**Entries supplied:**
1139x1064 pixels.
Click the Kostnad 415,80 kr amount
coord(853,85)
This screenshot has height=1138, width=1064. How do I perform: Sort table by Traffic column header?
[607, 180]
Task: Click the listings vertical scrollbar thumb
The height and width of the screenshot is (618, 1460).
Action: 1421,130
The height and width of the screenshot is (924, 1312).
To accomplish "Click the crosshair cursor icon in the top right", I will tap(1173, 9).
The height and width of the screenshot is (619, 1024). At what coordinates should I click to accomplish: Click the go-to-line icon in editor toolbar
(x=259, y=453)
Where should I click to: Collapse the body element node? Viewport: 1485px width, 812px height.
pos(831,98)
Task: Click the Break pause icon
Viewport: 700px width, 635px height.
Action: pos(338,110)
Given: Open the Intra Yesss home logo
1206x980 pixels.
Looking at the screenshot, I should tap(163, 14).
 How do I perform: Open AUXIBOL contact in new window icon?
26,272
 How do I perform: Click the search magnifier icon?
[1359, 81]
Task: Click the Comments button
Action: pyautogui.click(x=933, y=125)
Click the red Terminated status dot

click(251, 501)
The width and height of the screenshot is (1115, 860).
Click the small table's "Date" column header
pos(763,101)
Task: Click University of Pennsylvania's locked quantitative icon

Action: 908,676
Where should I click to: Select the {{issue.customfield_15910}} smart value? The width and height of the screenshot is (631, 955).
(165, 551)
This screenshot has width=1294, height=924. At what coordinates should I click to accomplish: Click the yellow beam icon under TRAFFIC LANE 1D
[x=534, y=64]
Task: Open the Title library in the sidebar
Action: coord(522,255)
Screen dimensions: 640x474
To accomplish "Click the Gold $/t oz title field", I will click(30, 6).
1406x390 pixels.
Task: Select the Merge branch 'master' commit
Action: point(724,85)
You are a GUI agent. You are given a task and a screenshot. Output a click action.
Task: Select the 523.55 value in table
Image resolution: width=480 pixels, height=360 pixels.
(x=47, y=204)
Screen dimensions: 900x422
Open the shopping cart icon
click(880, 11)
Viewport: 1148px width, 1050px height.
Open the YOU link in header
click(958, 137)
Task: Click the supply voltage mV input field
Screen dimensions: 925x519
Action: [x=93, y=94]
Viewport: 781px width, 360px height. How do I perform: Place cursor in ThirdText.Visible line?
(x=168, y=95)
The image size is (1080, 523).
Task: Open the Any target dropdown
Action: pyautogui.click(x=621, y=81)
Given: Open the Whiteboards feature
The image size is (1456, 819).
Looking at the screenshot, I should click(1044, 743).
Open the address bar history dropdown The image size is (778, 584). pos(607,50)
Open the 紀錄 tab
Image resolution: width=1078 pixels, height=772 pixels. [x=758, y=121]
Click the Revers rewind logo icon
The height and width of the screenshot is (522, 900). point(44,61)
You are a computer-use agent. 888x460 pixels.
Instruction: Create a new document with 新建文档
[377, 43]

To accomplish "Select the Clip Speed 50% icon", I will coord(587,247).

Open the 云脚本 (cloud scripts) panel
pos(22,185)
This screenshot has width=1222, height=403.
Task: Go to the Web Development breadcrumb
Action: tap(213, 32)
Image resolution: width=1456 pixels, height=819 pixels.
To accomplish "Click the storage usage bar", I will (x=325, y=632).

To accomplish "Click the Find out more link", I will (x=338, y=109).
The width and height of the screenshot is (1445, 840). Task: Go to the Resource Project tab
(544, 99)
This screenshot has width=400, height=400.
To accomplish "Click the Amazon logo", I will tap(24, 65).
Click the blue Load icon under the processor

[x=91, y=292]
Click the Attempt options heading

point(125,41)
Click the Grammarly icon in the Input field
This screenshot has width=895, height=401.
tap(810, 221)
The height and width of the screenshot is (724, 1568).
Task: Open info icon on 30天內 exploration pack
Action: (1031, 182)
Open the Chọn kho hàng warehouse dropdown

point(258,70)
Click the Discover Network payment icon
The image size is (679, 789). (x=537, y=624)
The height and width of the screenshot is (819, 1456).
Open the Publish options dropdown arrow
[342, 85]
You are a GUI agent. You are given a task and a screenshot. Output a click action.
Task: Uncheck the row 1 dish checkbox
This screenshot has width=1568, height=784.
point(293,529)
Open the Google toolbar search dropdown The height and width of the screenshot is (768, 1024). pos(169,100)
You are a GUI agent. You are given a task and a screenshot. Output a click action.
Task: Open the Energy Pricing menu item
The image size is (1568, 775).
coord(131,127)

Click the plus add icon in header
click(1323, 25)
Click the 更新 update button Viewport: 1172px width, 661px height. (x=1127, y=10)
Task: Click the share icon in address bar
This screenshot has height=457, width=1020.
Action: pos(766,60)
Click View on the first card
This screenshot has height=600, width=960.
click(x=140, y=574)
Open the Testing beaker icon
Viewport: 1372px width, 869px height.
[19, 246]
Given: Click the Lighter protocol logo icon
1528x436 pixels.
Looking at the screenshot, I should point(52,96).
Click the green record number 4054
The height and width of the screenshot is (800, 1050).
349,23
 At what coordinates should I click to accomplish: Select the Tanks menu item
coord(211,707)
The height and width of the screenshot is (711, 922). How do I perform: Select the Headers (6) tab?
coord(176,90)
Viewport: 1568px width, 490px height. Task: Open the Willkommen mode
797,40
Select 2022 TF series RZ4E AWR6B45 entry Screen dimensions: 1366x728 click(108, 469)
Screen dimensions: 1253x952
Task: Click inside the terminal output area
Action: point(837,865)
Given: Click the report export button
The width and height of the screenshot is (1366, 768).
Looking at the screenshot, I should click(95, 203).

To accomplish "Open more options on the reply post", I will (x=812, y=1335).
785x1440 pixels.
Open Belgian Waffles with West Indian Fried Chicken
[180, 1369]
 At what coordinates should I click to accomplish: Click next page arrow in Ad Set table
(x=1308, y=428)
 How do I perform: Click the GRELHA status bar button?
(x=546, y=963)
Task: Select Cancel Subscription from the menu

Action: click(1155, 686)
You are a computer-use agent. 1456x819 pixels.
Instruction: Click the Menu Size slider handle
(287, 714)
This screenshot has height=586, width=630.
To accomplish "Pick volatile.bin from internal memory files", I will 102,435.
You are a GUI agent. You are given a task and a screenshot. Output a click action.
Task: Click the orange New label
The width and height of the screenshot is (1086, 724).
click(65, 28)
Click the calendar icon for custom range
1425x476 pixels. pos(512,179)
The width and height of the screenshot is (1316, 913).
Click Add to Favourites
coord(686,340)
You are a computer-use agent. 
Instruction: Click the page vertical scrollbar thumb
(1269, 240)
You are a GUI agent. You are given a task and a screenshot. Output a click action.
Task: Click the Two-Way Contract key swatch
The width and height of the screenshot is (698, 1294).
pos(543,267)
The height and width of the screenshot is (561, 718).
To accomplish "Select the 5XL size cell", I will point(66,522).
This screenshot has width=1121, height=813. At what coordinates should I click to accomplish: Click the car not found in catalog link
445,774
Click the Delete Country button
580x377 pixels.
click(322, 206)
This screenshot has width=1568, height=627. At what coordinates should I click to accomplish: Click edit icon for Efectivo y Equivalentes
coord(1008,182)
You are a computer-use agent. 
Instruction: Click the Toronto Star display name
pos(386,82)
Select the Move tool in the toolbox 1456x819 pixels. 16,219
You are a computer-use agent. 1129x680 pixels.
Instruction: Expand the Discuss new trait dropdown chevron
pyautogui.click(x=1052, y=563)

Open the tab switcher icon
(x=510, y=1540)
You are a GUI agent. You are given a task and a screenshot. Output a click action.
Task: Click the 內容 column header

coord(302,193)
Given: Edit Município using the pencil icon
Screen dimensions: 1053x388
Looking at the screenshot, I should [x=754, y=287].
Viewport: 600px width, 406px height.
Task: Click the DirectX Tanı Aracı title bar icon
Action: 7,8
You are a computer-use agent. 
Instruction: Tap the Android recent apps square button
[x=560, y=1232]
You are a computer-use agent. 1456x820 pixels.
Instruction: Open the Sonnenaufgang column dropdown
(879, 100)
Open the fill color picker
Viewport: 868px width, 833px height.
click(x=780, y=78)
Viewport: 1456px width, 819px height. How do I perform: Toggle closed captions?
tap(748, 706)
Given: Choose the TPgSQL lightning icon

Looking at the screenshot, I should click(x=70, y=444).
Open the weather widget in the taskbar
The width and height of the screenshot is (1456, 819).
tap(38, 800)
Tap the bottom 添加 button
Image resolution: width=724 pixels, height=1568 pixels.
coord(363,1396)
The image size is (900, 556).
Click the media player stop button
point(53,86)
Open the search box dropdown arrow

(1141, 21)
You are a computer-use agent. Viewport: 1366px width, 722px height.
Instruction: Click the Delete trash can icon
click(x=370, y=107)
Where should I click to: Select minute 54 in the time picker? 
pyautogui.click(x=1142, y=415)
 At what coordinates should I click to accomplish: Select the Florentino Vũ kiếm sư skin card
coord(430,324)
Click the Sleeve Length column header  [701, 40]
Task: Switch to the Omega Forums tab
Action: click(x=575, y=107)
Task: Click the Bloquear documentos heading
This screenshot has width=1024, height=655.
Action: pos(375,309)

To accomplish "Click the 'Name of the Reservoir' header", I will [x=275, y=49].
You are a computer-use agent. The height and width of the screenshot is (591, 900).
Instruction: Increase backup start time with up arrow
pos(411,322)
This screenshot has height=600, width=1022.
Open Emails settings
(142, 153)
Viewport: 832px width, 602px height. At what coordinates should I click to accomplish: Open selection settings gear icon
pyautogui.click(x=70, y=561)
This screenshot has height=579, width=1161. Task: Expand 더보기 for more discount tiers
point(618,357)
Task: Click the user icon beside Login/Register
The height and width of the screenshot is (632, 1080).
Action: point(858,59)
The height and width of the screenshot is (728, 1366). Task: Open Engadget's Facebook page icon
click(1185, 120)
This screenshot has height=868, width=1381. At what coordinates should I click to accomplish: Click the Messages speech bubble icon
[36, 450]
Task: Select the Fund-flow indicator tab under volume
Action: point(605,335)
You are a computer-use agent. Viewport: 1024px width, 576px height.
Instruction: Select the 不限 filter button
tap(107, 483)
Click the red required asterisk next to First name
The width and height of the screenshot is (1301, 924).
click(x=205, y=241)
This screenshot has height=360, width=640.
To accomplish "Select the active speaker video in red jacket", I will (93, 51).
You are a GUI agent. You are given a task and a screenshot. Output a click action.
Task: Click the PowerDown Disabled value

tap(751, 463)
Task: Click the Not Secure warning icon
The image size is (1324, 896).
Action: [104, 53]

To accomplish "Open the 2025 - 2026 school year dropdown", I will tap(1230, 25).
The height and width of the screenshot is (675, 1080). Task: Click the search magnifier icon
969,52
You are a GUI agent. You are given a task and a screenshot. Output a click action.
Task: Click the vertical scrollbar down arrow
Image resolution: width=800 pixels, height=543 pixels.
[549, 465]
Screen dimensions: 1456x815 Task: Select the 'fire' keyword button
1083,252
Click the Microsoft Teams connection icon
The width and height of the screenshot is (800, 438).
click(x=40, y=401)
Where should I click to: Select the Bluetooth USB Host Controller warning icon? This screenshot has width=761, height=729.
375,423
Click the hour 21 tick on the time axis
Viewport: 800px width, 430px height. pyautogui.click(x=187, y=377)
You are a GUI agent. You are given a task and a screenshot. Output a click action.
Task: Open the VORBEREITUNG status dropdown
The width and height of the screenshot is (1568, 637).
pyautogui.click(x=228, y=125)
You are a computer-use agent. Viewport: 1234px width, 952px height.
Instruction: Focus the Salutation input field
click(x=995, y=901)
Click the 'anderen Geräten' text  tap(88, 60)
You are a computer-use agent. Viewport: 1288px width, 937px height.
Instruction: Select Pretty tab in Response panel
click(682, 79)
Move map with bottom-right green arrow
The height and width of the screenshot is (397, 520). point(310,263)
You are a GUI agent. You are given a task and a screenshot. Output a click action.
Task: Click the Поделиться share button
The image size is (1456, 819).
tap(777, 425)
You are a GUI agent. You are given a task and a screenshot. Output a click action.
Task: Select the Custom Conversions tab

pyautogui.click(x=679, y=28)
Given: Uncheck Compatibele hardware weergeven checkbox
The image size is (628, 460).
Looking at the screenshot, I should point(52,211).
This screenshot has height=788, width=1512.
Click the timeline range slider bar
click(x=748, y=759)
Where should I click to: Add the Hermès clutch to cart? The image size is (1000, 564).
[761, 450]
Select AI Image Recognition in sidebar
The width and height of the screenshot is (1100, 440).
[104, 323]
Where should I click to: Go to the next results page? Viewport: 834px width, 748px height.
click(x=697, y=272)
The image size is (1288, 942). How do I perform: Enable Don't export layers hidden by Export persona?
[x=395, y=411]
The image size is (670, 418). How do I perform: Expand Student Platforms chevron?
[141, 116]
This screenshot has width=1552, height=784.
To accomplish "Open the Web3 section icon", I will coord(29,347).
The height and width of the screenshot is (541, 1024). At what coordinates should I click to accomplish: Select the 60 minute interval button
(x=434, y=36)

**Task statement:** Please convert the rows starting at the line containing "I will coord(587,247)." and ending at the line containing "point(125,41)" into a JSON list of strings, one string per line and no blank lines. Include both of those lines.

**Written answer:**
[
  "To accomplish \"Select the Clip Speed 50% icon\", I will coord(587,247).",
  "Open the 云脚本 (cloud scripts) panel",
  "pos(22,185)",
  "This screenshot has width=1222, height=403.",
  "Task: Go to the Web Development breadcrumb",
  "Action: tap(213, 32)",
  "Image resolution: width=1456 pixels, height=819 pixels.",
  "To accomplish \"Click the storage usage bar\", I will (x=325, y=632).",
  "To accomplish \"Click the Find out more link\", I will (x=338, y=109).",
  "The width and height of the screenshot is (1445, 840). Task: Go to the Resource Project tab",
  "(544, 99)",
  "This screenshot has width=400, height=400.",
  "To accomplish \"Click the Amazon logo\", I will tap(24, 65).",
  "Click the blue Load icon under the processor",
  "[x=91, y=292]",
  "Click the Attempt options heading",
  "point(125,41)"
]